GE Aerospace demonstrates hypersonic dual-mode ramjet engine with rotating detonation combustion

Jan. 22, 2024
New architecture with rotating detonation combustion (RDC) could power super-efficient hypersonic vehicles with longer range that exceed MACH 5.

NISKAYUNA, NY - GE Aerospace in Cincinnati, Ohio announced it has demonstrated what it believes to be a world-first hypersonic dual-mode ramjet (DMRJ) rig test with rotating detonation combustion (RDC) in a supersonic flow stream at its research center in Niskayuna, New York. This could help enable high-speed, long-range flight with increased efficiency.
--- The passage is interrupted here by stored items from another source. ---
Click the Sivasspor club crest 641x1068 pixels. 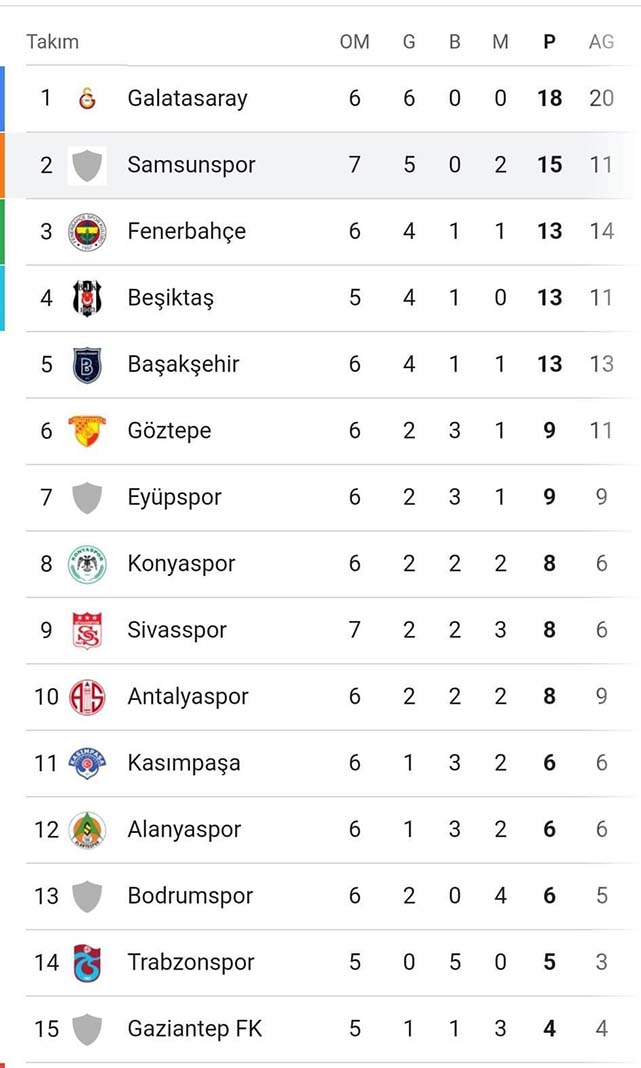88,630
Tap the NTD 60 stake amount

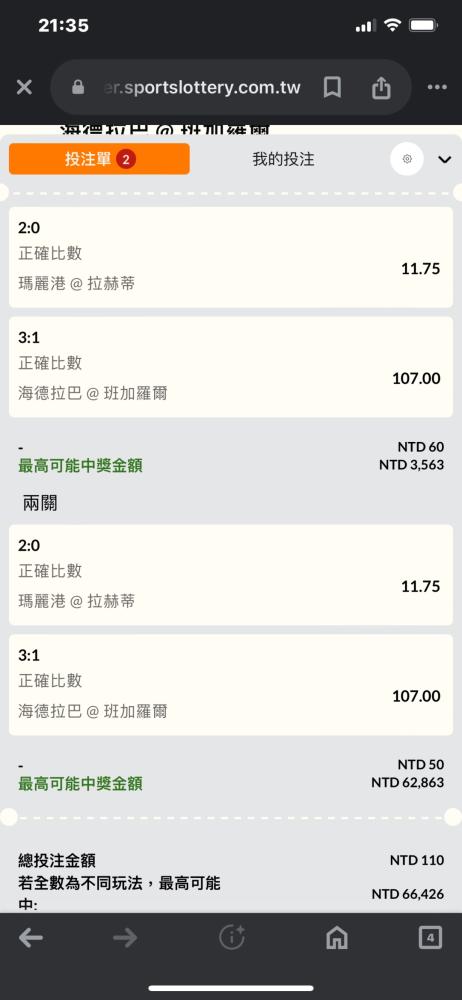pyautogui.click(x=421, y=447)
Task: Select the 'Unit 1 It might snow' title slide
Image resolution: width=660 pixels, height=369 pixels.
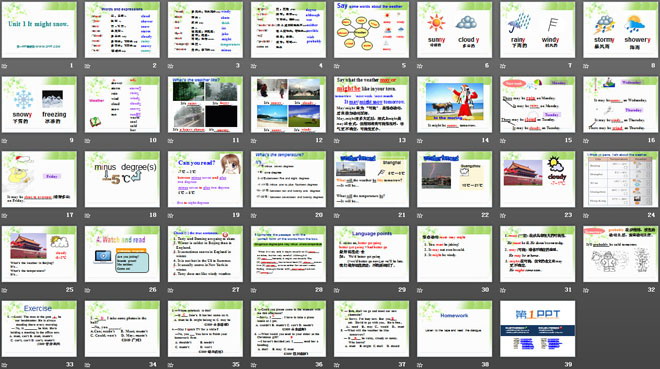Action: pyautogui.click(x=39, y=30)
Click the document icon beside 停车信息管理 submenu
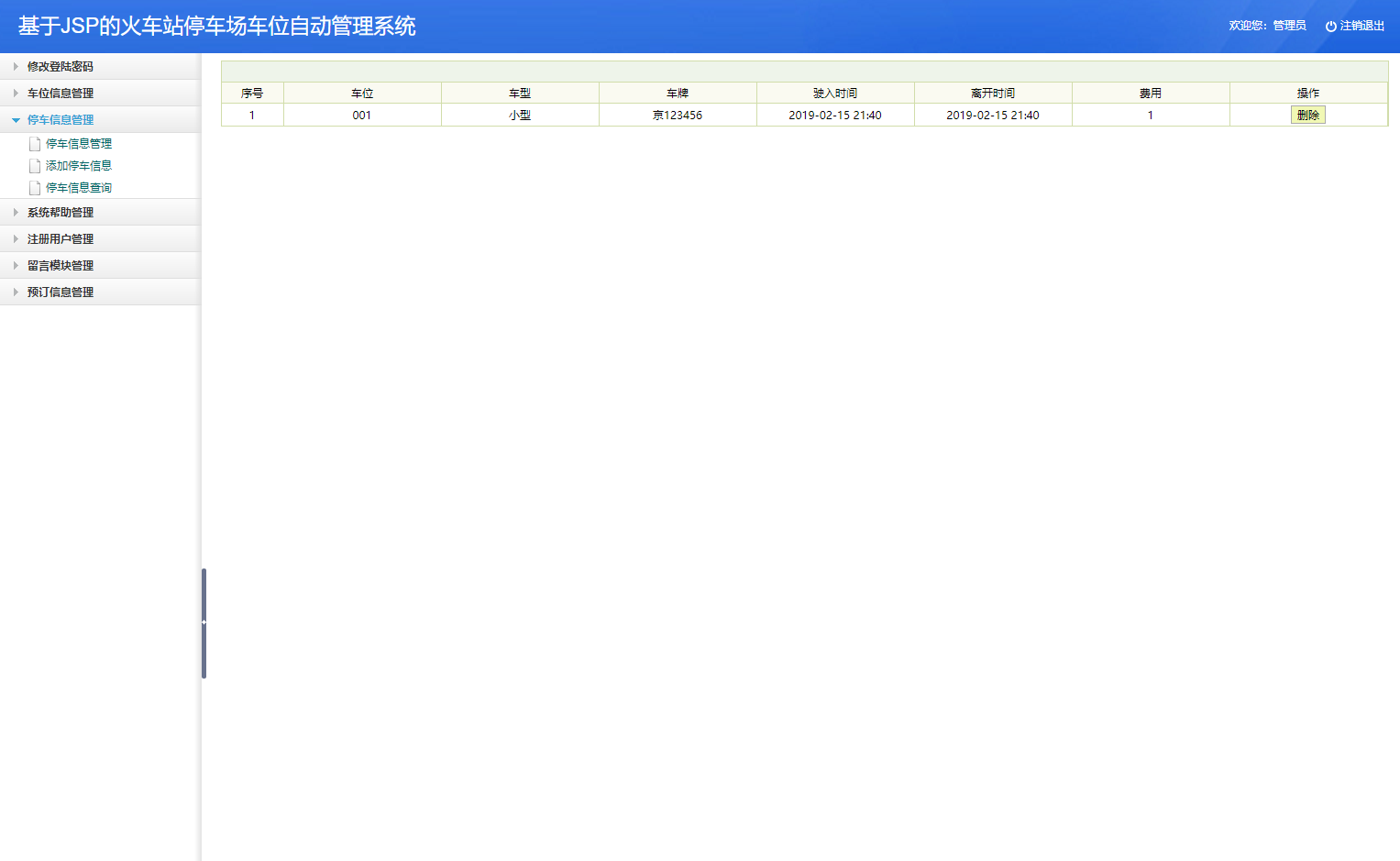This screenshot has height=861, width=1400. coord(34,143)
GE Aerospace is preparing to launch a standalone company focused on hypersonics in the second quarter of 2024.

A typical air-breathing DMRJ propulsion system can only begin operating when the vehicle achieves supersonic speeds of greater than Mach 3. GE Aerospace engineers are working on a rotating detonation-enabled dual-mode ramjet that is capable of operating at lower Mach numbers, enabling the flight vehicle to operate more efficiently and achieve longer range. 

“As the aerospace sector sets its sight on the future of hypersonics, GE Aerospace is well positioned with the right capabilities, experience, and scale to be a leader in driving new developments for our customers,” said Amy Gowder, President and CEO, GE Aerospace, Defense & Systems. “The highly successful demonstration of a DMRJ with RDC is an outgrowth of our 10+ years of RDC work, including the strategic acquisition of Innoveering that has brought leading technologies and experience in hypersonic propulsion and ramjets.”

This accomplishment, the company says, is part of an expansive technology portfolio where GE Aerospace is actively engaged in the development and scaling of critical areas such as high-temperature materials and electronics. The company has delved into high-temperature ceramic matrix composites (CMCs), silicon carbide power electronics, additive technologies, and advanced thermal management within its engine business.